Grandin learned how to bridge the gap between the way she experiences the world and what others need to connect with her. She says:
one of the things I learned very early on because I wasn't that social, is I had to sell my work, and not myself. And the way I sold livestock jobs is I showed off my drawings, I showed off pictures of things.
Another thing that helped me as a little kid is, boy, in the '50s, you were taught manners. You were taught you can't pull the merchandise off the shelves in the store and throw it around.
It gets more interesting when we look at how Grandin uses her abilities and talent to contribute at different levels in her work:
this ability to put information into categories, I find a lot of people are not very good at this.

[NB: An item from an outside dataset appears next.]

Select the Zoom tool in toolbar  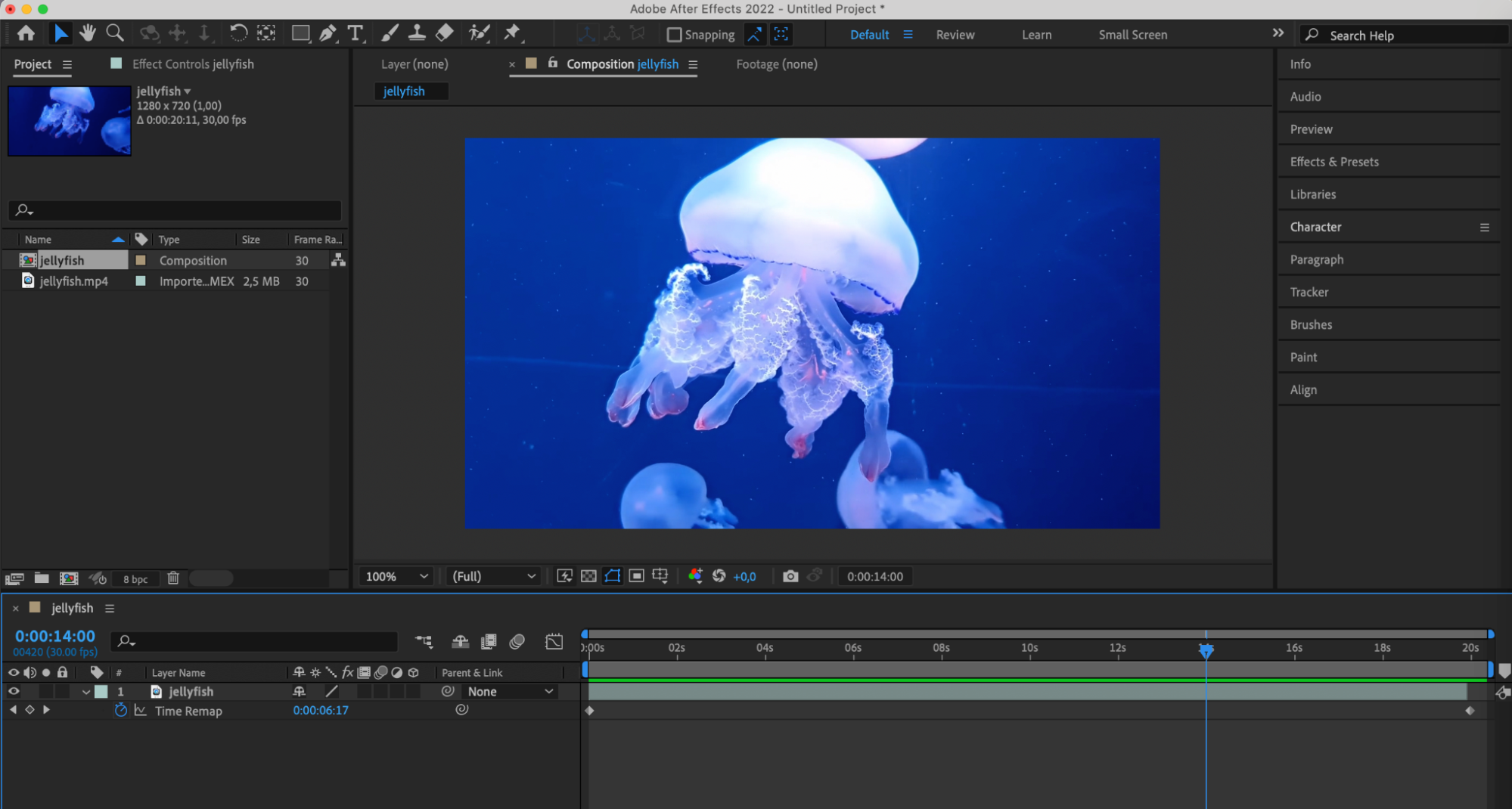click(115, 33)
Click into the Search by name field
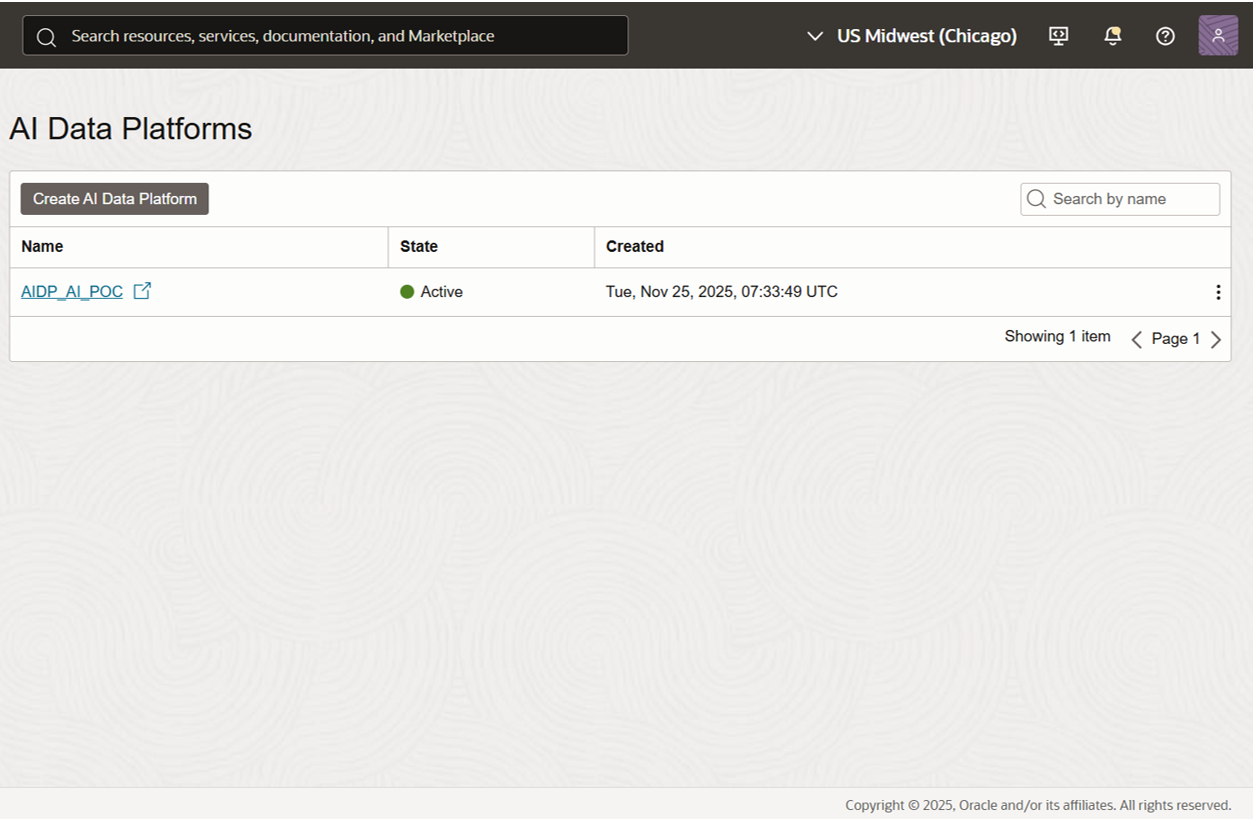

When I'm out troubleshooting equipment or problems with something in a plant, they don't seem to be able to figure out, “Do I have a training people issue? Or do I have something wrong with the equipment?”
In other words, categorize equipment problem from a people problem. I find a lot of people have difficulty doing that. Now, let's say I figure out it's an equipment problem. Is it a minor problem, with something simple I can fix? Or is the whole design of the system wrong? People have a hard time figuring that out.
This kind of problem solving is useful in today's complex environments. Grandin's chosen profession, the result of support from a mentor at an early age, gives her the opportunity to leverage her strengths fully — animals are sensory-based thinkers, as in pictures, sounds, and smells, and to see what others miss.
Temple Grandin's books about her interior life are a wonderful contribution to increasing our understanding of what it feels like to see the world from the vantage point of someone who thinks in pictures. The Autistic Brain: Helping Different Kinds of Minds Succeed co-authored with well regarded science writer Richard Panek provides first hand research on brain science on autism, including scans of her own brain.
Watch the delightful and humanity-rich video of her journey below.
The world does need all kinds of minds.
“Sometimes you have to go outside your friend of study to find the right people,” says Grandin. Sometimes you have to go out of the way to help people see how it is our differences that make us stronger together.